Wednesday, June 24, 2009

Simply Trust

I'm the kind of guy that really enjoys saying those profound phrases. You know... the one liners that can really change minds about things. So I often fish around in my mind for perfect words that would form that one sentence with the facade of wisdom and deep thought. I think sometimes I have those one hit wonders (at least in my opinion) but most of the time I spend my conversations fumbling around with words. Failing quite often at articulating even the simplest of emotions or thoughts. This often somehow confuses me and I have a hard time putting my finger on what he's doing.

Tonight I had a well spring of emotions and thoughts stirring inside me. So imediately I started fishing in my head for words that would profoundly proclaim what God is doing inside me. Nothing...

The plain and simple answer says it the best... trust God. That is what God is doing within me. He's teaching me to trust him.

I think we complicate things in trying to make everything seem so deep and important. I feel God saying "Keep it simple stupid." with a big smile on his face.

Saturday, June 20, 2009

A Chante in Perspective

I first off want to say that I am incredibly blessed to see so many God orchastrated relationships. Never could I have imagined seeing what I see every day in my friends.

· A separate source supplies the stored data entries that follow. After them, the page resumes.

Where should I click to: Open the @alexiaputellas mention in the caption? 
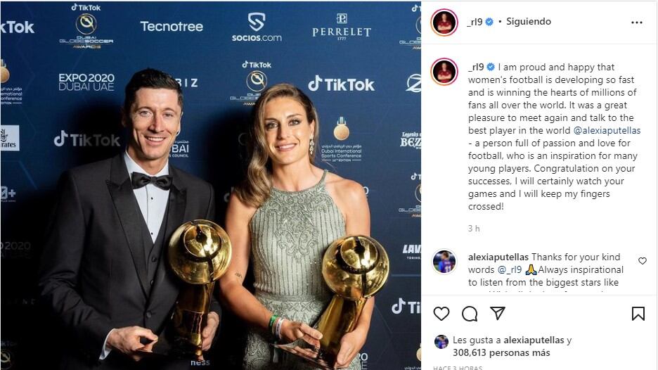(607, 130)
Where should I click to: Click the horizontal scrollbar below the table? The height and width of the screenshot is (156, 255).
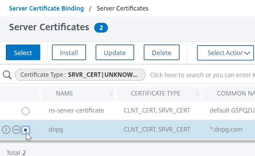click(x=128, y=141)
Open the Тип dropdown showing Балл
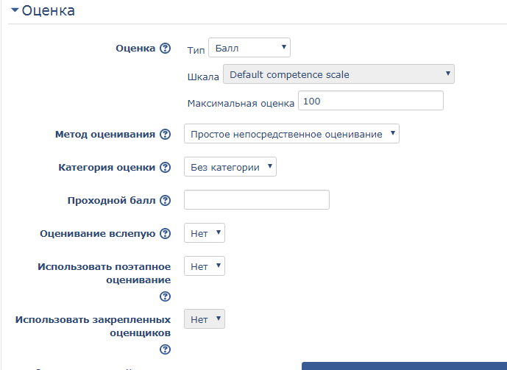The image size is (507, 370). point(249,49)
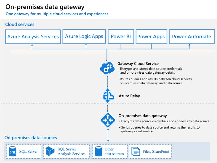This screenshot has height=163, width=217.
Task: Click the Other data sources label
Action: [114, 151]
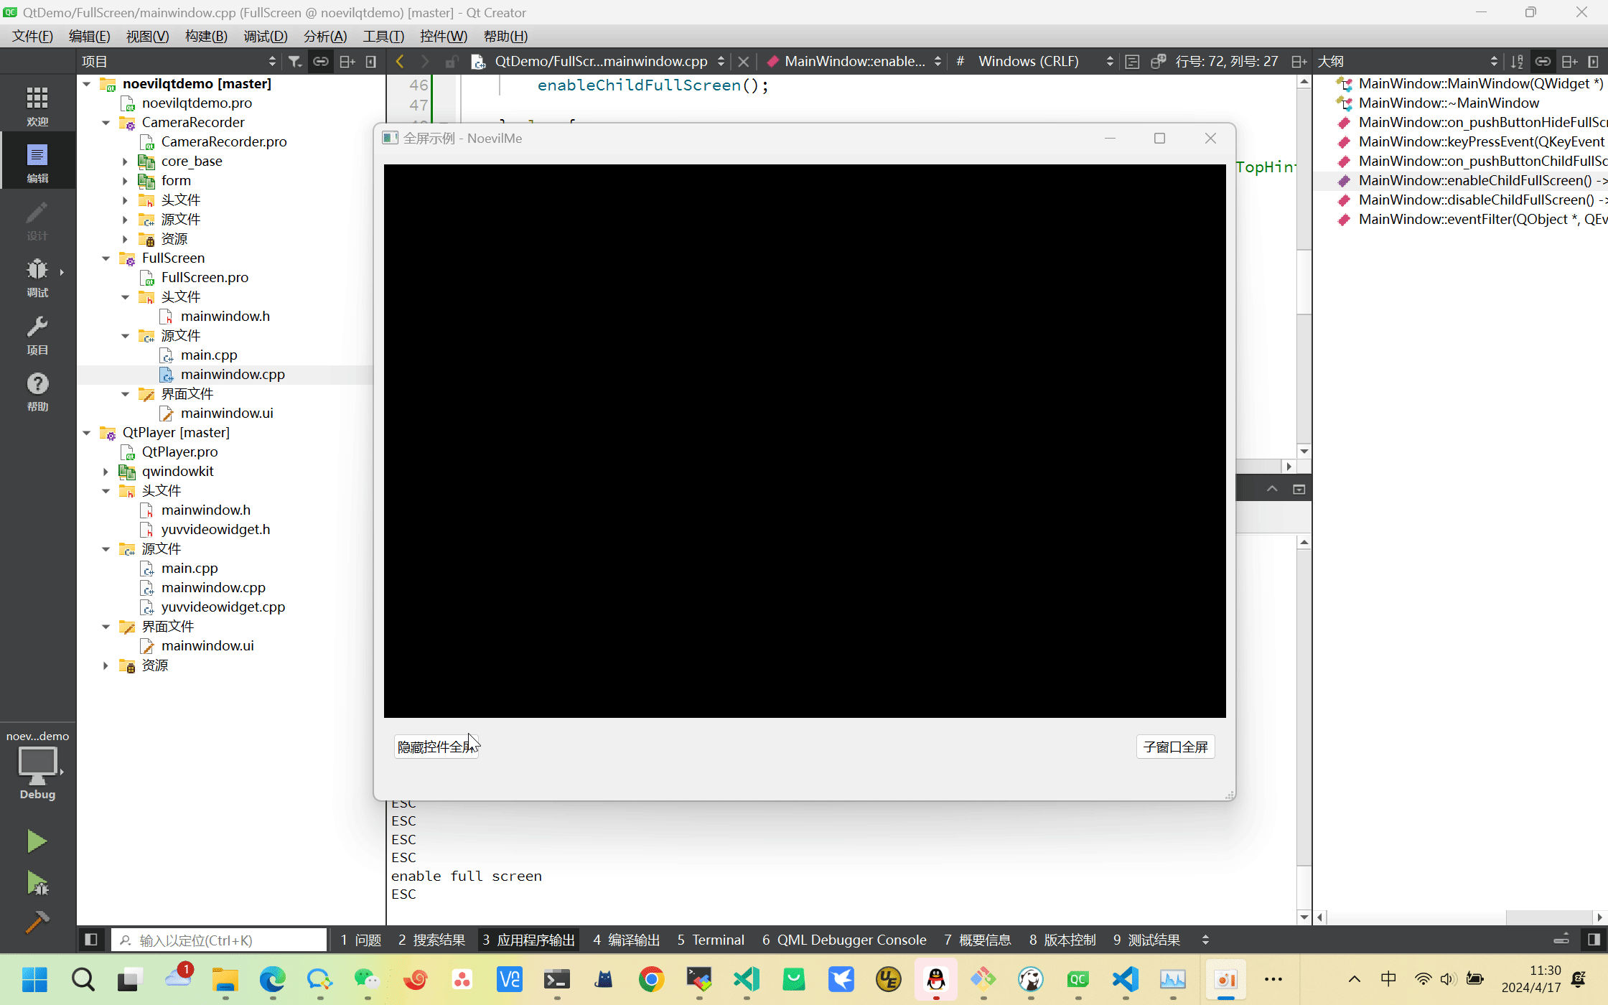Click the Locator/search input icon
The image size is (1608, 1005).
click(x=125, y=939)
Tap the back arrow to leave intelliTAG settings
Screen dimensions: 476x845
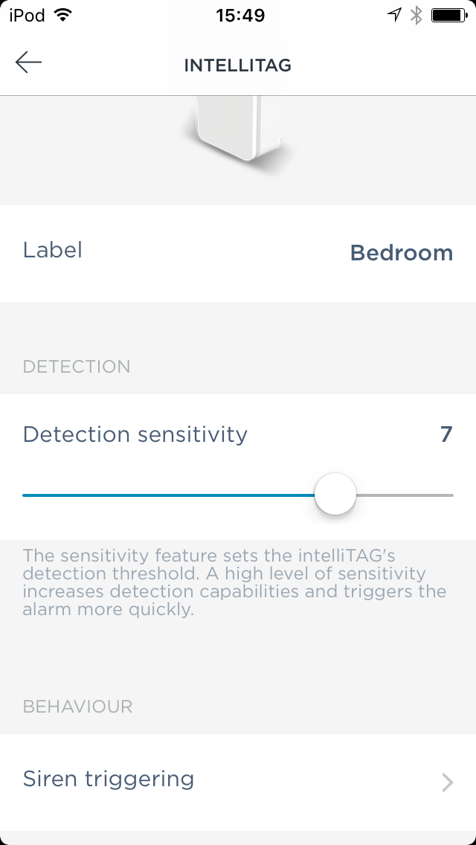pyautogui.click(x=28, y=62)
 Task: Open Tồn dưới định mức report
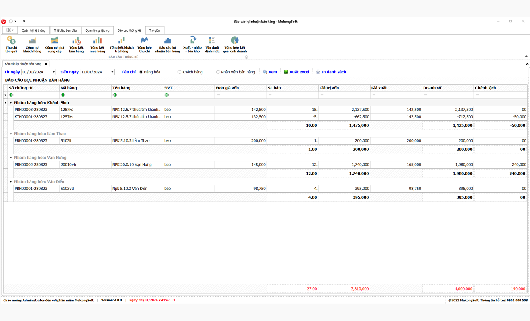(212, 44)
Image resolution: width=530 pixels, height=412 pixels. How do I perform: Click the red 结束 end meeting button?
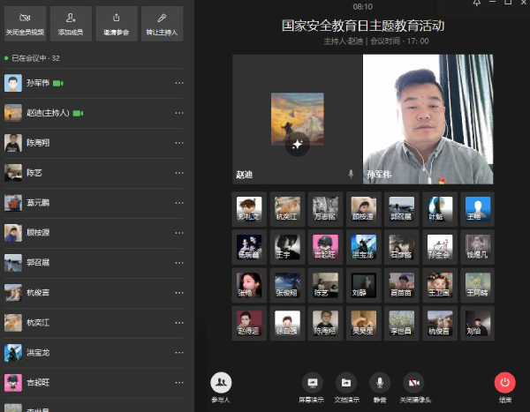504,386
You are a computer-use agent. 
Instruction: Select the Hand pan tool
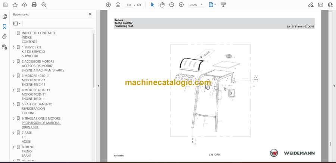coord(162,5)
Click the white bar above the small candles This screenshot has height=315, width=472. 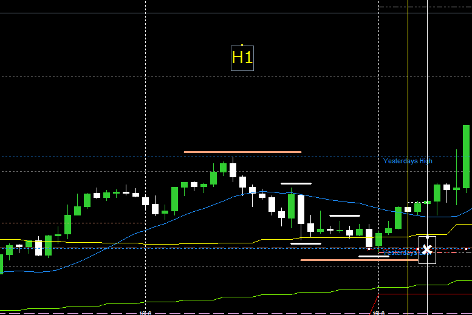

I use to have such a bad perception or position about these relationships. Everytime I'd see one of these relationships I turn inward and selfishly complain that I don't have it right now. Sometimes I'd even grow bitter towards those new couples, not wanting to be around them at all. Most of the time though I'd get really discouraged which can sometimes lead me into a sense of hopelessness

The Lord has done/is doing a powerful work within my heart about this. Today at Ehop I was sitting there looking around at all the wonderful couples and I began to be encouraged. Instead of seeing spoiled people (let's face the fact that we all are) I see brothers in the Lord that I've prayed with in the midts of their struggles with women now walking in confidence and security with the person that they are pretty much going to marry. Some of my friends that I've prayed with are already married and one has a kid on the way (Matt). I remember standing in Matt's driveway praying for each other over the very thing that He is walking out right now. I am so incredibly encouraged by that. I mean these are men that have struggled and pressed for the woman they were made to be with and are now seeing the answer to the prayers. Instead of seeing people enjoying what I'm waiting for as if it was getting rubbed in my face... I see God testifying his faithfulness to me. I think daily God is telling me through these amazing relationships "Here is my garruntee that I will take care of your need".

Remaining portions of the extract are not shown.